▸ **Work task**
Begin at the line that holds "Image resolution: width=963" and retype every line through the end of the material, both included. Leave out the pictures.

+--

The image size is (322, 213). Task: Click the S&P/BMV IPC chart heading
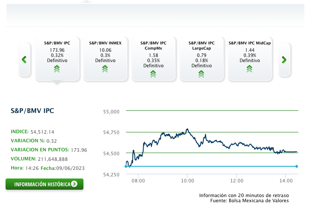click(32, 110)
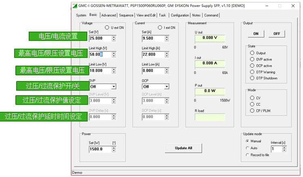Decrease the current Limit High spinner
303x177 pixels.
[x=167, y=56]
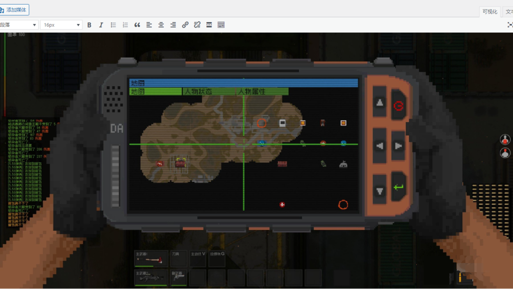This screenshot has height=289, width=513.
Task: Apply numbered list formatting
Action: click(x=125, y=25)
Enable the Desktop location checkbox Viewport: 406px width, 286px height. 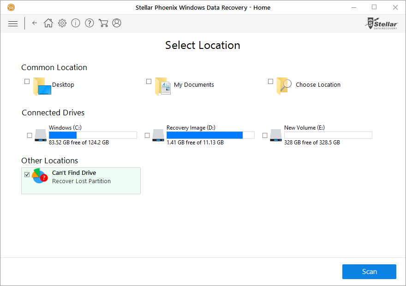pyautogui.click(x=27, y=82)
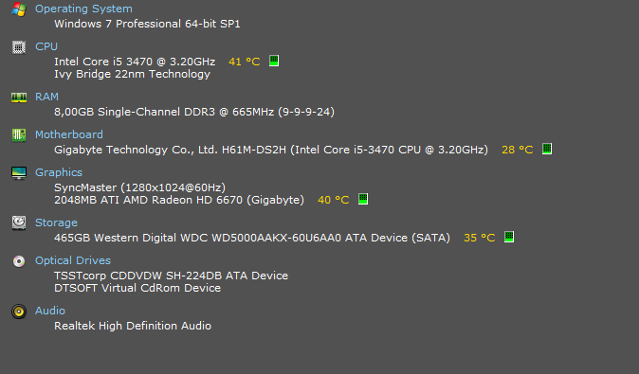Open the Graphics section heading
Screen dimensions: 639x374
point(59,172)
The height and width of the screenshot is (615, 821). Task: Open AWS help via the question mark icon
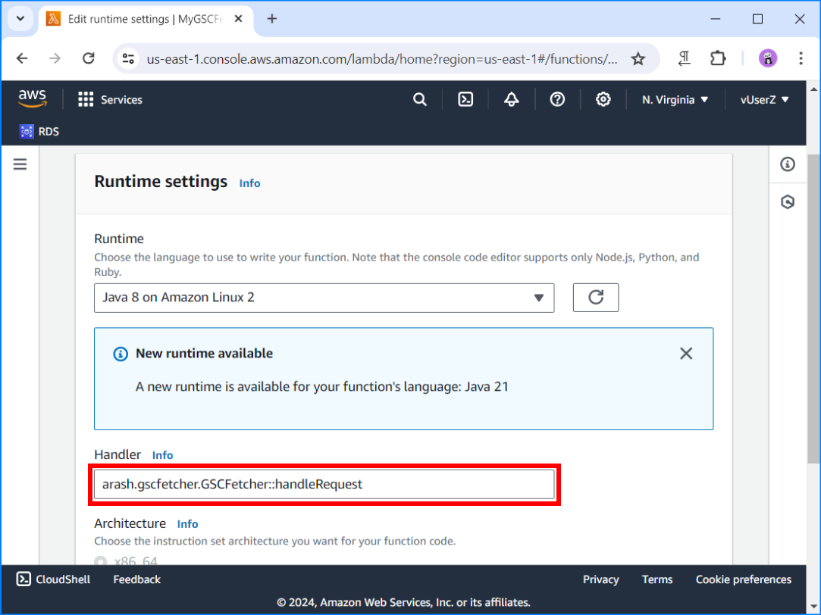[557, 99]
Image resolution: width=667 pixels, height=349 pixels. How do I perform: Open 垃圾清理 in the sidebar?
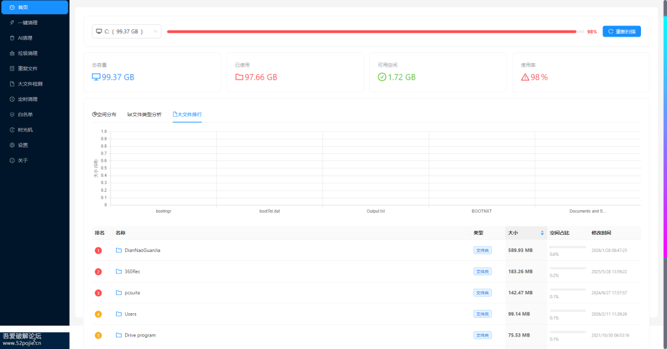click(x=27, y=53)
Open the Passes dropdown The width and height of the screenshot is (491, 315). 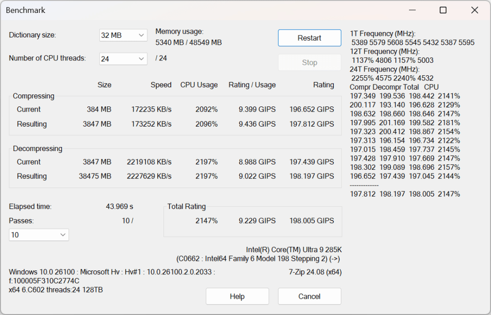pyautogui.click(x=62, y=235)
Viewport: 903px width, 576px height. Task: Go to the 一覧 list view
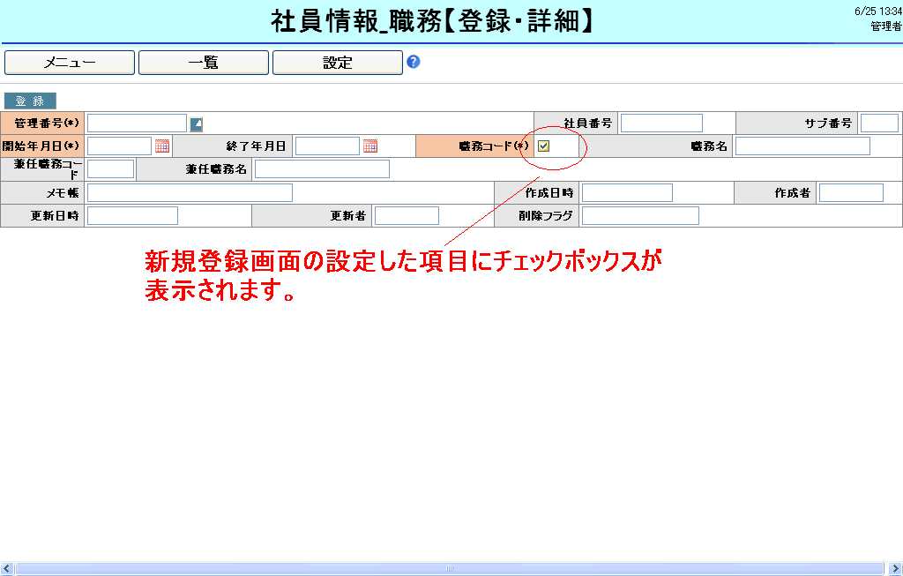(204, 63)
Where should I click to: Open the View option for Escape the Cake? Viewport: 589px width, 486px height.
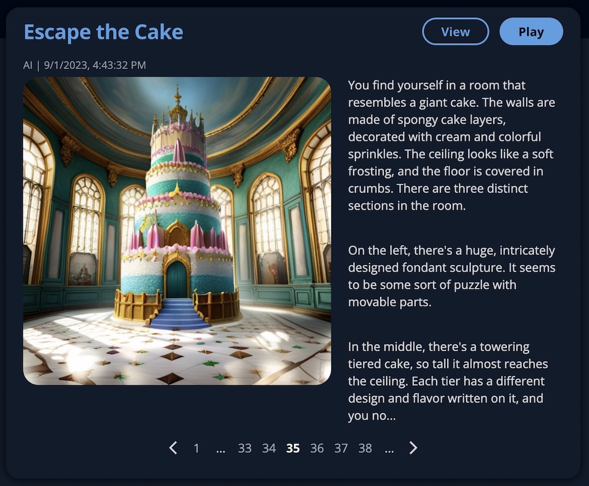455,32
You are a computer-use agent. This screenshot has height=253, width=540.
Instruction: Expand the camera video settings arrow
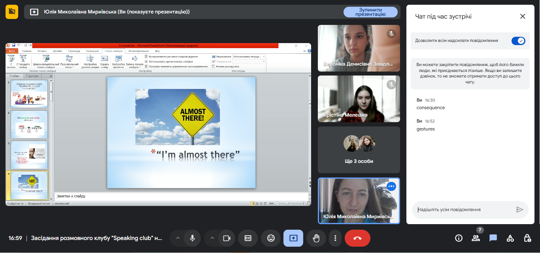click(212, 238)
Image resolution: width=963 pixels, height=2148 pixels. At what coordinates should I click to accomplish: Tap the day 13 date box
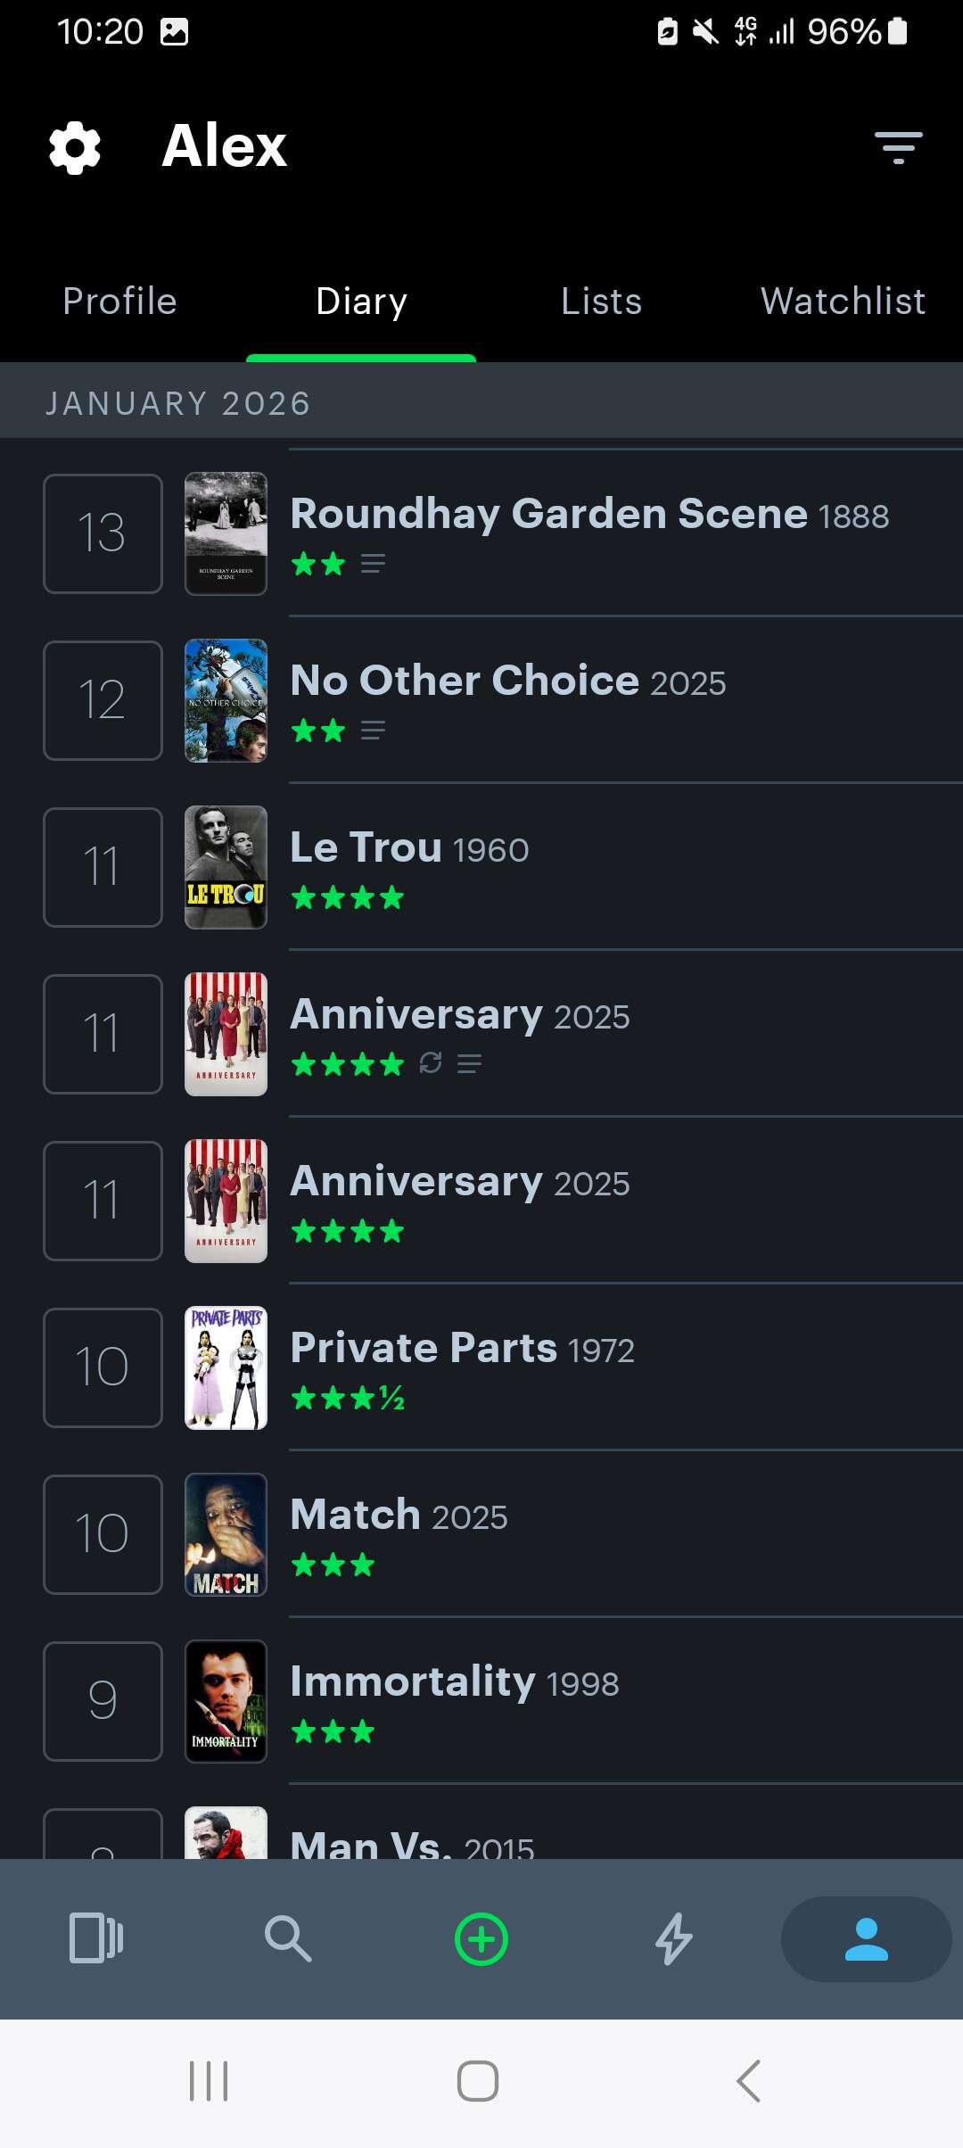tap(103, 533)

+--

▸ **Answer to the problem**
Image resolution: width=963 pixels, height=2148 pixels. At what coordinates should I click to accomplish: Tap the day 13 date box
tap(103, 533)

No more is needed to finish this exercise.